United States District Court, W.D. Kentucky, Bowling Green Division

October 3, 2019

KENTUCKY OIL AND GAS, INC. PLAINTIFF
v.
RONNIE C. RODGERS; and R&R PLUS, LLC DEFENDANTS

          MEMORANDUM OPINION AND ORDER

          Greg N. Stivers, Chief Judge

         This matter is before the Court on Plaintiff's Motion to Dismiss and for Summary Judgment. (DN 54). Defendants were given additional time to respond (DN 57) but have not filed a response. For the reasons that follow, Plaintiff's motion to dismiss and motion for summary judgment will be GRANTED.
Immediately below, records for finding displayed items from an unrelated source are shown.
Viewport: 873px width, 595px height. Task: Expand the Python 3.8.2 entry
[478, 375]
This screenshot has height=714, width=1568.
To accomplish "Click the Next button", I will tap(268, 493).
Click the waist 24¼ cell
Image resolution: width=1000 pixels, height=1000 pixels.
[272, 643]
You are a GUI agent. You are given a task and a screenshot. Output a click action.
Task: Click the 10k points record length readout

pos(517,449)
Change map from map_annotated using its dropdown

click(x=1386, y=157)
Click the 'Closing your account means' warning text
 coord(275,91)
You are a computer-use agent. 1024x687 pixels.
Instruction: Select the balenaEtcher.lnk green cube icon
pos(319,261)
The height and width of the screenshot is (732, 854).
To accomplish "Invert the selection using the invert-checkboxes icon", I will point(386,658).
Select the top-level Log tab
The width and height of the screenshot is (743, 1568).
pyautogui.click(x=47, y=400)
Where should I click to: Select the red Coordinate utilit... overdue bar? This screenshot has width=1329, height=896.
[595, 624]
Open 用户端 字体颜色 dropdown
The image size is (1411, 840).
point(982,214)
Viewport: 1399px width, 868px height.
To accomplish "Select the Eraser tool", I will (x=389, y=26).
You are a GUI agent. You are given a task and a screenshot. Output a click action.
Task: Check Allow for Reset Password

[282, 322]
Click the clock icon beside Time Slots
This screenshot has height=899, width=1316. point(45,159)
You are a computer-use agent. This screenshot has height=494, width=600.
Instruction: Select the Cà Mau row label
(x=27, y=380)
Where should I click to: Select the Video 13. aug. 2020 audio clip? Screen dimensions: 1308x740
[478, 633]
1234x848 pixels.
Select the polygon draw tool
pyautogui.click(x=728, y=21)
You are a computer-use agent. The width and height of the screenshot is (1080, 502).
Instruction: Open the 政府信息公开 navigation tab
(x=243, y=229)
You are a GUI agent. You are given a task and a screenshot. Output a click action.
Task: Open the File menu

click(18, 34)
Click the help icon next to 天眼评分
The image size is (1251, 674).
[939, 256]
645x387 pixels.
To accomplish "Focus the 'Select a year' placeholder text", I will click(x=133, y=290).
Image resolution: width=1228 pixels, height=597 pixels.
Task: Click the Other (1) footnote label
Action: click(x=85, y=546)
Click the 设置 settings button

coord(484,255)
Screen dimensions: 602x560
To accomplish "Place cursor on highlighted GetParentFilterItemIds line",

         I. STATEMENT OF FACTS

         In February 2013, David Parlons (“Parlons”), as the President and sole Director of Plaintiff Kentucky Oil and Gas, Inc. (“KOG”), traveled to Bowling Green, Kentucky, where he met Defendant Ronnie Rodgers (“Rodgers”). (Compl. ¶¶ 11, 15, DN 1). Rodgers represented himself to Parlons as a successful driller and operator of oil wells in Kentucky and Tennessee, even though Rodgers was, at that time, subject to a temporary restraining order preventing him from selling interests in oil. (Compl. ¶¶ 16-18). Rodgers also made several misrepresentations to Parlons about Rodgers's interest in and the oil production history of several tracts of land. (Compl. ¶¶ 22-24). Relying on these and other misrepresentations, in April 2013, Parlons entered into an agreement with Rodgers who agreed to assign to KOG the oil rights of one tract of land in return for shares of common stock in KOG's parent company, Kentucky Oil and Gas, PLC (“KOG PLC”). (Compl. ¶ 29).

         Over the next two years, Parlons had KOG transfer $1, 148, 634.67 to Defendant R&R Plus, LLC (“R&R”) based on Rodgers's representations that his company was successfully acquiring the rights to land, drilling, and treating productive oil wells. (Compl. ¶¶ 31-64). In November 2015, Parlons traveled to Bowling Green with a financial advisor and quickly discovered that Rodgers's prior representations to Parlons were not accurate. (Compl. ¶¶ 65-67). Subsequently, Rodgers failed to provide accounting information requested by KOG, and he became increasingly difficult to contact. (Compl. ¶¶ 68-73). KOG ultimately determined that Rodgers had misrepresented the viability of the oil wells and R&R's claimed expenditures. (Compl. ¶¶ 74-75).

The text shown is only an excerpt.